Tax Questions: the SIFL Rules and Flight Training
Asked by: Gregory Perry 4026 views FAA Regulations, Student Pilot
As the tax accountants on this forum know, if you use a company plane for personal use, the IRS considers this to be compensation, and you are required to report the value of the flight as income on a form W-2. The method for calculating the value of the flight is called the Standard Industry Fare Level (SIFL) method.
I own my own business and am going to purchase a single engine plane through my business and fly it for business meetings and occasionally for personal reasons. I will also fly the plane to work on my instrument rating (and my commercial rating some time in the future).

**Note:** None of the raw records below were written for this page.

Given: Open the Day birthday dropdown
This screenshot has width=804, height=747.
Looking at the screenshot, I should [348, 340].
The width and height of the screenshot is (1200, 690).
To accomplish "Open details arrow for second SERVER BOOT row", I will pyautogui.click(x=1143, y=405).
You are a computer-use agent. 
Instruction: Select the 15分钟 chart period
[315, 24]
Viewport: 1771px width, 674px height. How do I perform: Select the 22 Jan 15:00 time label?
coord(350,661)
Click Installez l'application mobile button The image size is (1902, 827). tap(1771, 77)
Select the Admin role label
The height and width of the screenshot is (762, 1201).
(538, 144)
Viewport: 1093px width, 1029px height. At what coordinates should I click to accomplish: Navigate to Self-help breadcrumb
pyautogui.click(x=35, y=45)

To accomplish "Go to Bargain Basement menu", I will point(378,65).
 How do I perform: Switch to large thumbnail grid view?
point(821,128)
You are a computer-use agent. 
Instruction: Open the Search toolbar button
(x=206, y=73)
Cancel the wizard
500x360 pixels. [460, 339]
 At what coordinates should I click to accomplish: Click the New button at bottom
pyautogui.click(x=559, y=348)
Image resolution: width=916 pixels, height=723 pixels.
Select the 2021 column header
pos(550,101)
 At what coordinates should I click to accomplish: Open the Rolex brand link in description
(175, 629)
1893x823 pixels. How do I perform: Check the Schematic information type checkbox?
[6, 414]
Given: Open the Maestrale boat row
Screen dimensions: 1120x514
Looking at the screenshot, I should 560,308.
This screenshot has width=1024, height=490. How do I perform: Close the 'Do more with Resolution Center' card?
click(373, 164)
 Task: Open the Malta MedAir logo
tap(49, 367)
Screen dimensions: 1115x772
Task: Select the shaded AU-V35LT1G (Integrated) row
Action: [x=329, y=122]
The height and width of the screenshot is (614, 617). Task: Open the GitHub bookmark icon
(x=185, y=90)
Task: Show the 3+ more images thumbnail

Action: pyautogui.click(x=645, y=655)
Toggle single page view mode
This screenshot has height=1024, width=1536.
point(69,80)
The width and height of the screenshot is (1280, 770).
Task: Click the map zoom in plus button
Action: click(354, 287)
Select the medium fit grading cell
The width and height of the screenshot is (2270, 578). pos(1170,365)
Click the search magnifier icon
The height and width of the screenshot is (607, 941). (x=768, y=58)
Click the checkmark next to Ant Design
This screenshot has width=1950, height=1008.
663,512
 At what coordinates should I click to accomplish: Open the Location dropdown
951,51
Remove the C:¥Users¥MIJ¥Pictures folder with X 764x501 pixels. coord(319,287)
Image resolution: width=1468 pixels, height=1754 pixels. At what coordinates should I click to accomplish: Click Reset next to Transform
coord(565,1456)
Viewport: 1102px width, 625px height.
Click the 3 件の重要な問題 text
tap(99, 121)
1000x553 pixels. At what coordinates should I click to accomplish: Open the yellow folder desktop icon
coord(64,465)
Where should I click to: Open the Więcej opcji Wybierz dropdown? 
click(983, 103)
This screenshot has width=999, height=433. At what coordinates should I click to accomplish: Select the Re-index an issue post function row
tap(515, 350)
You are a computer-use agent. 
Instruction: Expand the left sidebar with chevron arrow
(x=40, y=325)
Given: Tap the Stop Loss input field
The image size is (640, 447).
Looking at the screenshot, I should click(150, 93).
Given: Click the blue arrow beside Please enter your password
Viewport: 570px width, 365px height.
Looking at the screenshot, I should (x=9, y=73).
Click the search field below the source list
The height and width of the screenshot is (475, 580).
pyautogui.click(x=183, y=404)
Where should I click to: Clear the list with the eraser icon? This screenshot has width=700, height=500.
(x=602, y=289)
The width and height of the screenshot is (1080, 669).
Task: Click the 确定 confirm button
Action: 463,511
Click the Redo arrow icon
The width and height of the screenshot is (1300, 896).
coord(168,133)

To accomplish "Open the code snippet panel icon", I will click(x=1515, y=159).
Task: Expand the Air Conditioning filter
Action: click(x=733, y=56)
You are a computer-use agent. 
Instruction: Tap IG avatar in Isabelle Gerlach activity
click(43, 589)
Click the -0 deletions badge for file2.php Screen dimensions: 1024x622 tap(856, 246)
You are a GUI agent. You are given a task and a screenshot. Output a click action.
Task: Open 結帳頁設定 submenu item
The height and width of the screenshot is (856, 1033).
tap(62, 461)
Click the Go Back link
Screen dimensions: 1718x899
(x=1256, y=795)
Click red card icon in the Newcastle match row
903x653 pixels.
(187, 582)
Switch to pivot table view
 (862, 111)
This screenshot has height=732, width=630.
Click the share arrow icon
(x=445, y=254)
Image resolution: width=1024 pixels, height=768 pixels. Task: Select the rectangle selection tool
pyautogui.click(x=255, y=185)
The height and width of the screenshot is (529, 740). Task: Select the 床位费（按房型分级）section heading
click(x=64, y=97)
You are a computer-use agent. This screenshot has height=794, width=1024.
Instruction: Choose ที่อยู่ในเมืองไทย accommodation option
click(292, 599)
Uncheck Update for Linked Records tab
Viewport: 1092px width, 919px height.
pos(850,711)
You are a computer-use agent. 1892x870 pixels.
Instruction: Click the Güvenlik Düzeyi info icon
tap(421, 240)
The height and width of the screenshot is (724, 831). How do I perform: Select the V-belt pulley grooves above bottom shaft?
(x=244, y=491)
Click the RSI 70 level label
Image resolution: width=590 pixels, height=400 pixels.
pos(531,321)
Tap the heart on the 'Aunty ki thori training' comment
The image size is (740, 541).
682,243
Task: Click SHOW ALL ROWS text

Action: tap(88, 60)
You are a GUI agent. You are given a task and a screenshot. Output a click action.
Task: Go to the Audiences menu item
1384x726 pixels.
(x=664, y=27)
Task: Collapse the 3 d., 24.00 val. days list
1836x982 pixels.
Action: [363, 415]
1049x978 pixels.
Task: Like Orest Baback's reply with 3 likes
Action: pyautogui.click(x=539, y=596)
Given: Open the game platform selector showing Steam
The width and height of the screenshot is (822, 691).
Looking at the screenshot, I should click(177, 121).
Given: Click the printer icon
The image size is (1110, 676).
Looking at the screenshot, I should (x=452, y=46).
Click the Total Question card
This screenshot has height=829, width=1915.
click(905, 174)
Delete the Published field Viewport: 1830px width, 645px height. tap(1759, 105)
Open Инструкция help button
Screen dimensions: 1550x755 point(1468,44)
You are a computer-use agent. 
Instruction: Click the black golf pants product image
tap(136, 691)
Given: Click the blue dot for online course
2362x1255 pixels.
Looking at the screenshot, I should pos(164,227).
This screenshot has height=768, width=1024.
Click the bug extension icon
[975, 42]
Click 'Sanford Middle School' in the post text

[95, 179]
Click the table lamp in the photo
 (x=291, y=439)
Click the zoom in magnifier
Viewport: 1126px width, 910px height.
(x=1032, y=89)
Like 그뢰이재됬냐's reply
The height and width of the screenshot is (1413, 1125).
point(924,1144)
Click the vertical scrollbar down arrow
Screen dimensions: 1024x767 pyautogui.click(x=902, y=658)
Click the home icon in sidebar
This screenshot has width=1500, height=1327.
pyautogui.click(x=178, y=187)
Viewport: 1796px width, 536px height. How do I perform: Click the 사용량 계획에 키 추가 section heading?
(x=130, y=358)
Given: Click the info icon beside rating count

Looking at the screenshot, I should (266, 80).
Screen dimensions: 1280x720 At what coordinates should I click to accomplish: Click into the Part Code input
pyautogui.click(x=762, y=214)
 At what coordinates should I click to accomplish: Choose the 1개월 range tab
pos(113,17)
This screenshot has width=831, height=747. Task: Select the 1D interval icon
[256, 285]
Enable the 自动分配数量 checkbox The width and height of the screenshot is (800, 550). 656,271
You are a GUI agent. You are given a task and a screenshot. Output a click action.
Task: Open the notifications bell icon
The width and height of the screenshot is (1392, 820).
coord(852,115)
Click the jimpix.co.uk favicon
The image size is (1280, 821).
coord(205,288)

1. My first question has to do with whether a training flight is considered personal or can be considered business. Would a local training flight, for example working on my instrument rating, is that considered personal? If I am the pilot that uses the company aircraft to attend business meetings, I am trying to argue that the instrument rating training is part of my job training, etc.
2. If the flight training is considered personal, how does the SIFL method work if you are taking off and doing instrument approaches and landings at the same airport or other nearby airports? Are there miles to be calculated, even if you only touch and go at those other airports, or if you stay at your home base airport? And what about the terminal charge in these situations, does it apply?
Sorry if this is just too technical of a tax question for this forum, but I thought I would give it a try since it seems like there are some pretty knowledgeable folks out there.